The Parable of the President and the Neocons

Slate repeats this story from a recent book:

[...], Bush 43 still sometimes drew on his father's wide knowledge of the world. Though he refused to read newspapers, he was aware of criticism that his administration had been excessively beholden to a particular clique, and wanted to know more about them. One day during that holiday, according to friends of the family, 43 asked his father, "What's a neocon?"

"Do you want names, or a description?" answered 41.

"Description."

"Well," said the former president of the United States, "I'll give it to you in one word: Israel."

Supposedly the author heard this story from several sources which meant to him that it must have really happened. Did it? I am really skeptical. It sounds too much like a political parable. It reinforces several points that everyone "knows" to be true.

First there is the image of Bush, the clueless president. He wants to know something but he can't go to a newspaper to look it up. Why? Because he refuses to read newspapers to the point of enforced ignorance. Never mind that he and his wife have said that he does read the news - it's the opinion pieces that he doesn't read. This detail is there to show that Bush is both ignorant and stubborn.

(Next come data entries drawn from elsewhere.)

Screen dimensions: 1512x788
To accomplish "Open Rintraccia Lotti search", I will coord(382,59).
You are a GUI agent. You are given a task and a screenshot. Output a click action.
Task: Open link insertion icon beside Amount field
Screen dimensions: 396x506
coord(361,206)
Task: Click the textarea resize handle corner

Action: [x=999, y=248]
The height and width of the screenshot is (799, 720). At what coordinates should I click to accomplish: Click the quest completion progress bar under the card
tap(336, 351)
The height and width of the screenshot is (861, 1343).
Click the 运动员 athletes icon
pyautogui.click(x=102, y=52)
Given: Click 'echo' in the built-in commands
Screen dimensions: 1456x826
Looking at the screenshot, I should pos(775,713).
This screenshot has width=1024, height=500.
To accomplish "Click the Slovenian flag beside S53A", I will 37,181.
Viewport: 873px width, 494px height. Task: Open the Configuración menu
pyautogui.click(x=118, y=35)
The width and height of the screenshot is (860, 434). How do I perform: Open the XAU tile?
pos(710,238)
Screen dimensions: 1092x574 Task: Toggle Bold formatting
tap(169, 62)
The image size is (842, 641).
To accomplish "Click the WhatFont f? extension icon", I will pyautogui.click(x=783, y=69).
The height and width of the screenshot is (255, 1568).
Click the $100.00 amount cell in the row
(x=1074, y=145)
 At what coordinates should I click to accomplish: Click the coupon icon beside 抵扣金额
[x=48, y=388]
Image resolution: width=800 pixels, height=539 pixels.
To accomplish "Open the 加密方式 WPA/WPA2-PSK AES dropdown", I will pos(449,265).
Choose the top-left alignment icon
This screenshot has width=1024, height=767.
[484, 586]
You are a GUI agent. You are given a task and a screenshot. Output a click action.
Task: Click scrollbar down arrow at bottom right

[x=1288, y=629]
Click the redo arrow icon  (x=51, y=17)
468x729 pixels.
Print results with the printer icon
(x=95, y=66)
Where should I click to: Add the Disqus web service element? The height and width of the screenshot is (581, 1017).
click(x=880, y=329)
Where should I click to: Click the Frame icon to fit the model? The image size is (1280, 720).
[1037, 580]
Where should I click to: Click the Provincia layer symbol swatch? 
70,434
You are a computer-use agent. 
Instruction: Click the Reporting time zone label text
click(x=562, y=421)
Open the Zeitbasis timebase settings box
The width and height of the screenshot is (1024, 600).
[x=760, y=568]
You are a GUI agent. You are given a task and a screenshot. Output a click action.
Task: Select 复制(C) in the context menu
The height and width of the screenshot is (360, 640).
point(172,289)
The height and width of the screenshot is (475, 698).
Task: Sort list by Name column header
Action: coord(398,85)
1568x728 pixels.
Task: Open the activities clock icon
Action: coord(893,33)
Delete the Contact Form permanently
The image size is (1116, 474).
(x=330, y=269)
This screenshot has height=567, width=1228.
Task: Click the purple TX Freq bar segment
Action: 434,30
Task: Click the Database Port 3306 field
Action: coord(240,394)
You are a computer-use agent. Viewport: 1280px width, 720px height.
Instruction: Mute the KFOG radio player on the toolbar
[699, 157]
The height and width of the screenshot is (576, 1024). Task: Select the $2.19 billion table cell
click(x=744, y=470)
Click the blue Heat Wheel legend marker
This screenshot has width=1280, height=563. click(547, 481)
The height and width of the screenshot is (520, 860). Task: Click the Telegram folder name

So who does he go to for information? His father. This is also part of liberal dogma. They hold that Bush is an ignorant party boy who only got to be president through his father's connections and who could barely dress himself without people from his father's administration.

So Bush 43 asks Bush 41 what a neocon is. The answer, Israel, is also part of liberal dogma. The left ascribes many motives to Bush for the invasion of Iraq - oil, revenge for an attempted assassination of his daddy, more money for Haliburtan. On the other hand they only ascribe one motive to the neocons - Israel. They are written off as a Jewish cabal intent on hijacking American foreign policy for the benefit of a foreign nation.

While it is true that some of the neocons are Jewish, many are not nor have any of them shown any indication that they are anything but loyal Americans.

So the whole purpose of the parable is to discredit the President, his advisers, and the war. Pretty convenient for a true story but typical for a parable.